Pour le dictionnaire, une croyance est une « pleine conviction ». Il est difficile pour un homme libre d’imaginer l’absolue certitude que cela suppose mais il peut intellectuellement accepter celle-ci… pour peu que les faits ne la rendent pas ridicule. On peut par exemple admettre une « pleine conviction » en matière religieuse car rien ne contredit l’existence de Dieu (bien que rien ne la prouve non plus). La croyance béate en un projet politique, plus étonnante encore tant les idéologies absolues sont éphémères, relève d’autant plus de l’absurde que ce projet a été durement sanctionné par un réel implacable. Ainsi par exemple, croire en la possibilité d’un paradis communiste sur terre est aujourd’hui de l’ordre de l’aveuglement pathologique tant est grand le déni de réalité que cela suppose.

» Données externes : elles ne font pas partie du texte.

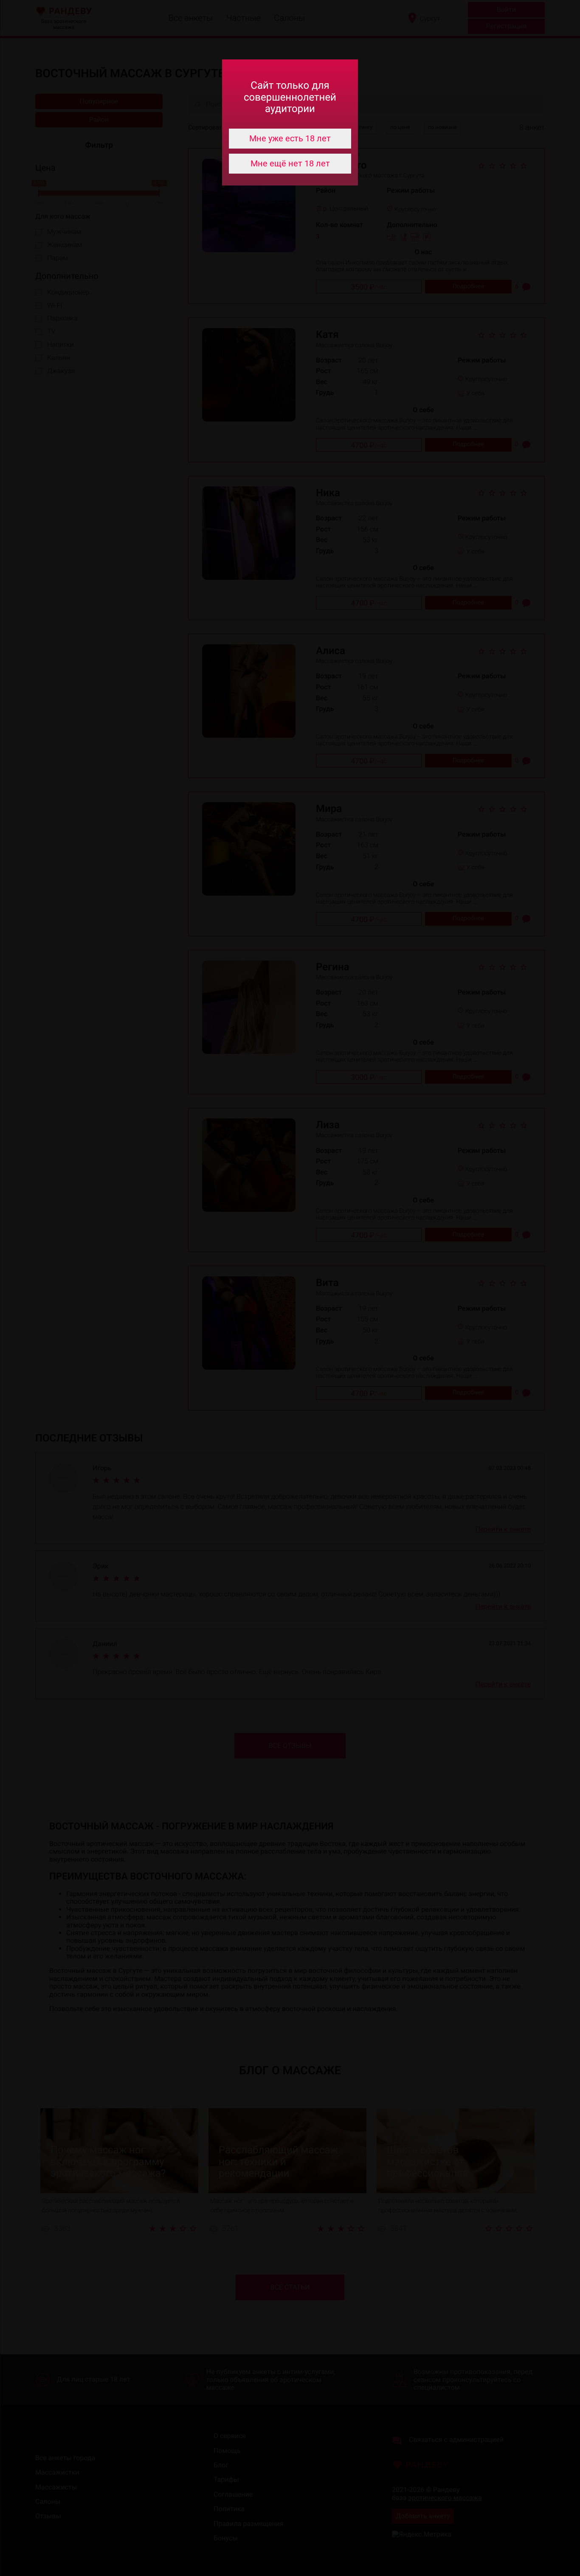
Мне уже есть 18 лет (290, 138)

La République est l’objet d’une croyance qui entre parfaitement dans cette dernière catégorie. De nombreux dévots se prosternent devant ses « valeurs » et se signent devant le supposé pouvoir bénéfique qu’elle aurait sur la société des hommes. Pourtant, le réel a depuis longtemps montré l’absurdité de cette « pleine conviction ». L’entêtement à croire que le miracle républicain se réalisera avec « plus de République », à la fin des temps sans doute, révèle une foi inébranlable qui confine à la superstition. Autant toucher du bois.
Quel est le credo de cette foi républicaine ? Il peut se décliner comme ceci :
«Je crois en la double nature de l’homme. En sa nature essentielle, commune à tous les hommes (l’Homme), et en sa nature accidentelle, propre à chaque homme (l’identité ancestrale, religieuse, culturelle…).

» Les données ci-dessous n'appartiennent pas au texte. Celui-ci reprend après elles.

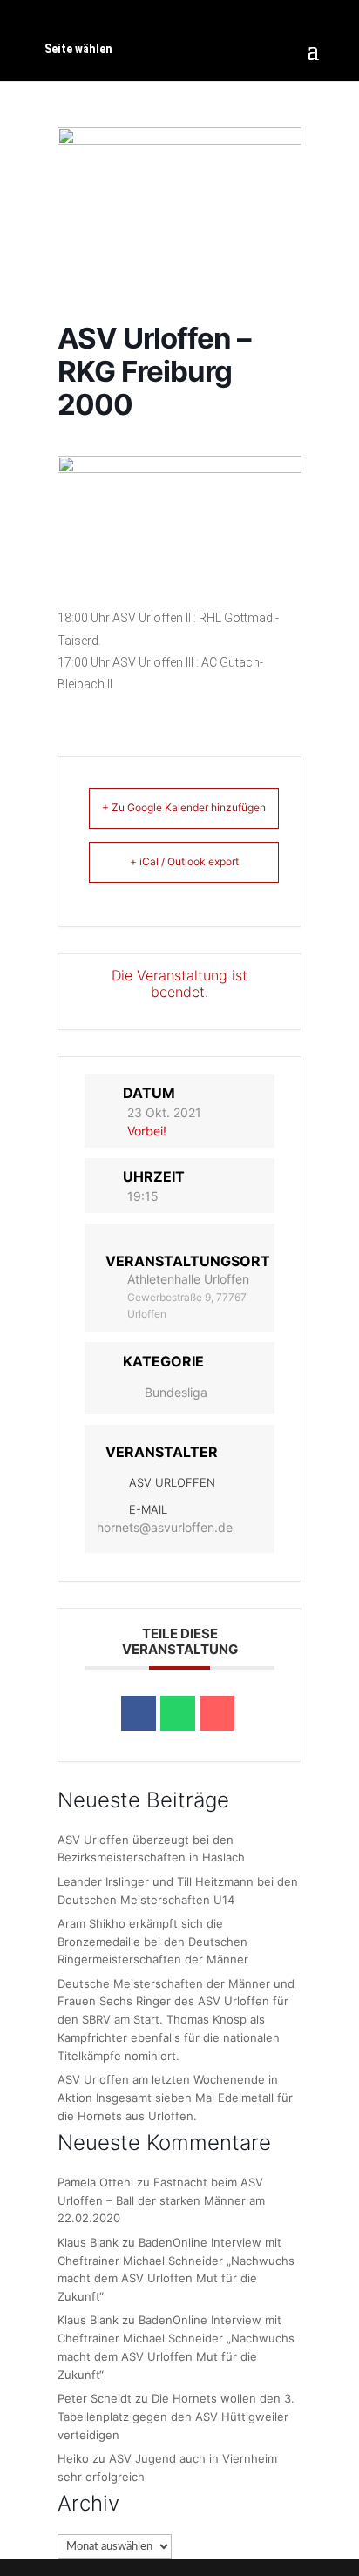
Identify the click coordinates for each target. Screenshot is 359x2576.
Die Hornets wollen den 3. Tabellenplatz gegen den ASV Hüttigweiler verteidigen (176, 2416)
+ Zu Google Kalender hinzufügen (184, 807)
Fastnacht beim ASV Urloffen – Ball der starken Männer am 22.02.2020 (161, 2200)
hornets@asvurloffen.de (165, 1527)
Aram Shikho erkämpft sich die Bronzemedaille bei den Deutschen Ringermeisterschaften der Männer (153, 1941)
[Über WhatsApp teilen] (177, 1713)
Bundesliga (176, 1392)
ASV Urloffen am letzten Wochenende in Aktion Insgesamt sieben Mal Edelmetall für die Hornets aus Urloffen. (175, 2097)
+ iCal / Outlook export (184, 861)
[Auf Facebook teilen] (138, 1713)
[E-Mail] (217, 1713)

Je crois en la dissociation des deux natures : la nature essentielle des hommes doit s’exprimer en société, par le biais de la citoyenneté, et la nature accidentelle des hommes doit être confinée aux domaines privés.
Je crois qu’une société harmonieuse peut fonctionner avec des hommes venus de toute la terre pourvu que ces hommes aient été préalablement « dissociés » (grâce aux « mécanismes de l’intégration »). Je crois que tous les hommes peuvent être dissociés.
Je crois qu’une société neutre avec des hommes neutres et la meilleure qui soit et je crois que la République a pour mission de la fonder. Amen».
Cette profession de foi républicaine (qui synthétise les vraies « valeurs » de la République), relève évidemment de l’absurde dans la mesure où la réalité a déjà montré cent fois que l’homme était une unité indissociable, que son identité était essentielle car structurante, que par conséquent tout processus de « dissociation » de la nature humaine générait une résistance, donc « l’échec des politiques d’intégration », voire un processus de guerre civile (terrorisme…).
Comme tous les dévots, les républicains sont incapables de tenir compte du verdict des faits. Ils mettent en place des mécanismes inquisitoriaux destinés à les briser. Enfant, j’avais demandé à mon père à quoi se reconnaissait une dictature. Il m’avait répondu : « aux militaires armés qui patrouillent dans les rues ». La République a engendré un modèle de société si instable, si éloigné des réalités humaines, que, pour la faire tenir, elle doit faire patrouiller des militaires armés dans nos rues. C’est ainsi qu’une croyance absurde se transforme en dictature stupide.